** Document segment **

In every IT environment, logs record individual events across multiple resources. Every login attempt, file access, network connection, and process is captured in logs. Logs answer questions about who performed what actions when events occurred, and which systems were involved.
Production environments often span hundreds of microservices and interconnected infrastructure components. These systems generate thousands of log events per minute. Managing data at this scale presents three main technical challenges: Volume, Velocity, and Variety.
Volume continues to grow as teams deploy new services, containers, IoT devices, and infrastructure components. Velocity matters because attacks can be completed in minutes, but traditional log systems take significantly longer to process events. Variety adds complexity since different systems output logs in various formats. Some use structured JSON, others dump plain text, and each format needs its own parsing approach before you can analyze anything.
These challenges require a different approach to log analytics. In this guide, we will cover best practices for implementing real-time log processing, with practical examples and insights from specialized platforms.
Summary of best practices for log analysis
Best practice |
Description |
Perform in-transit data processing |
Filter, enrich, and route log data while it moves through your network instead of after storage. This approach cuts detection times from minutes to milliseconds while reducing storage costs through filtering and content-based routing. |
Implement intelligent data reduction and filtering |
Use smart sampling to keep only valuable log data, mask sensitive information for compliance, and filter out noise that wastes storage space. Focus on preserving security-relevant events while discarding routine operations. |
Optimize routing and storage |
Send different log types to appropriate destinations and storage tiers based on how often you need to access them. Use efficient formats like Parquet for long-term storage and set up automatic policies that move older logs to cheaper storage options. |
Emphasize infrastructure resiliency and scalability |
Run multiple log collectors with automatic failover, use circuit breakers to prevent system failures from spreading, and set up load balancing that scales with your data volume without manual intervention. |
Set up real-time alerting and detection pipelines |
Connect events from different systems to spot attack patterns, use dynamic thresholds that adapt to normal behavior, and route alerts to the right teams through multiple channels to ensure fast response times. |
Limitations of traditional log analytics
Most log analytics systems work by storing all data initially and then analyzing it later. Your log collectors send raw data to central storage, where it sits in queues waiting for batch processing engines to analyze it. This approach creates delays because each log entry has to be written to disk before any analysis can occur. The constant disk writes create bottlenecks that slow down data ingestion and drive up infrastructure costs.
Store-then-process architecture constraints
Network and storage bottlenecks multiply as log volumes grow. During peak periods, high-traffic systems generate thousands of events per second, which flood the network connections between collectors and storage. Storage systems struggle to write all this incoming data, especially when they're also trying to run analytical queries simultaneously.

** Rows **
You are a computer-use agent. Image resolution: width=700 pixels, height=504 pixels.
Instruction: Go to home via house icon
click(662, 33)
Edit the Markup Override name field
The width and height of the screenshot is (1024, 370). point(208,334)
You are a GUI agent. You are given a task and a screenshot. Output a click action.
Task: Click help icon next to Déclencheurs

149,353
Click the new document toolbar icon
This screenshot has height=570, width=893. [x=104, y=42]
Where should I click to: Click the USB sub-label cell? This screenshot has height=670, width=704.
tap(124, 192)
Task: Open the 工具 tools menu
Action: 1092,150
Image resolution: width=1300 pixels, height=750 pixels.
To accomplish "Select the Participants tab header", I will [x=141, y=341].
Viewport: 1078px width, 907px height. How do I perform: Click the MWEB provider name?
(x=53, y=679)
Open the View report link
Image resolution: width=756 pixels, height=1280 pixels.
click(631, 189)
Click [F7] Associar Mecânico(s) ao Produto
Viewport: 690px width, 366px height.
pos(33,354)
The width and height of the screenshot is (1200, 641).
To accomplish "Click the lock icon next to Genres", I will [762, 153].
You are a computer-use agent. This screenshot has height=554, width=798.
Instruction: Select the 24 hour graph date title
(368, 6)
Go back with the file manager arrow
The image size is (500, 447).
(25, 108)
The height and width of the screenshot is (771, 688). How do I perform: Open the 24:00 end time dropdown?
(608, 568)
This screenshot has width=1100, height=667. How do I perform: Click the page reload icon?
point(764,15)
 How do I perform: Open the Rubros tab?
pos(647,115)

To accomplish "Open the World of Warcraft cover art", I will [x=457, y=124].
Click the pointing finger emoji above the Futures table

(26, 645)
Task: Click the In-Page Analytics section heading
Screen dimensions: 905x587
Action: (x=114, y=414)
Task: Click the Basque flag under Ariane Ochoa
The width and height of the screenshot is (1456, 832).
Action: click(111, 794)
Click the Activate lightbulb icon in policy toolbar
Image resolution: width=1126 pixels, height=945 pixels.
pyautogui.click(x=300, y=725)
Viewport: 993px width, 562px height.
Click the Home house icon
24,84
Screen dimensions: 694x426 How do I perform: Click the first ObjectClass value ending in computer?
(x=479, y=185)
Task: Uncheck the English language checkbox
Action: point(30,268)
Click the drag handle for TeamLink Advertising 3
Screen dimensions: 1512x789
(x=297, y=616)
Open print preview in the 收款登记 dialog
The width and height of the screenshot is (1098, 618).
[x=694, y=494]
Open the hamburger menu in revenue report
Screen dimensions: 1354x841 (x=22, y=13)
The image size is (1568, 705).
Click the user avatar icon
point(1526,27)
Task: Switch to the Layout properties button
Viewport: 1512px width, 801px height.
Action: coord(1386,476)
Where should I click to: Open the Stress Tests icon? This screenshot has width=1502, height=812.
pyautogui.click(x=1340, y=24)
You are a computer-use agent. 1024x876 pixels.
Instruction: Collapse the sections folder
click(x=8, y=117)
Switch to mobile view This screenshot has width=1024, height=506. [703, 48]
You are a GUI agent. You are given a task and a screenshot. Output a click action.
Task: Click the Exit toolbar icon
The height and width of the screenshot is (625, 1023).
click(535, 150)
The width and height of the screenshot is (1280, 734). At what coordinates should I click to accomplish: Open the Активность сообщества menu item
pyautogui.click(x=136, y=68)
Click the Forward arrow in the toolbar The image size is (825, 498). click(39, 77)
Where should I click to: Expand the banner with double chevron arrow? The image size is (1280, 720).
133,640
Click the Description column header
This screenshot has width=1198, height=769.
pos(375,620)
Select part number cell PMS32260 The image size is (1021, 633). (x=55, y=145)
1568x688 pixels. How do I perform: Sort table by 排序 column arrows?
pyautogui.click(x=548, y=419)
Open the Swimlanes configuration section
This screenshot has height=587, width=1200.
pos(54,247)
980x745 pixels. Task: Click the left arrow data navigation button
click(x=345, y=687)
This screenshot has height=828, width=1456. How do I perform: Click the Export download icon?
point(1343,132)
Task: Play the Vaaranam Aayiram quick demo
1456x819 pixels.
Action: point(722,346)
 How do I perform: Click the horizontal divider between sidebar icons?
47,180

** Tasks for this exercise **
1. From the log analytics guide, reproduce the part that opens with the words containing "Volume continues to" and closes with "can analyze anything.".
2. Decide whether each statement agrees with the log analytics guide, answering yes or no and quoting the words that settle it: (a) Velocity is a concern because attacks can finish in minutes. (b) Parquet is suggested as a format for short-term storage. (c) Most log analytics systems analyze data before storing it.
The records were taken from a separate source.

** Expected responses **
1.
Volume continues to grow as teams deploy new services, containers, IoT devices, and infrastructure components. Velocity matters because attacks can be completed in minutes, but traditional log systems take significantly longer to process events. Variety adds complexity since different systems output logs in various formats. Some use structured JSON, others dump plain text, and each format needs its own parsing approach before you can analyze anything.

2.
(a) Yes: "attacks can be completed in minutes, but traditional log systems take significantly longer to process events"
(b) No: "Use efficient formats like Parquet for long-term storage"
(c) No: "Most log analytics systems work by storing all data initially and then analyzing it later."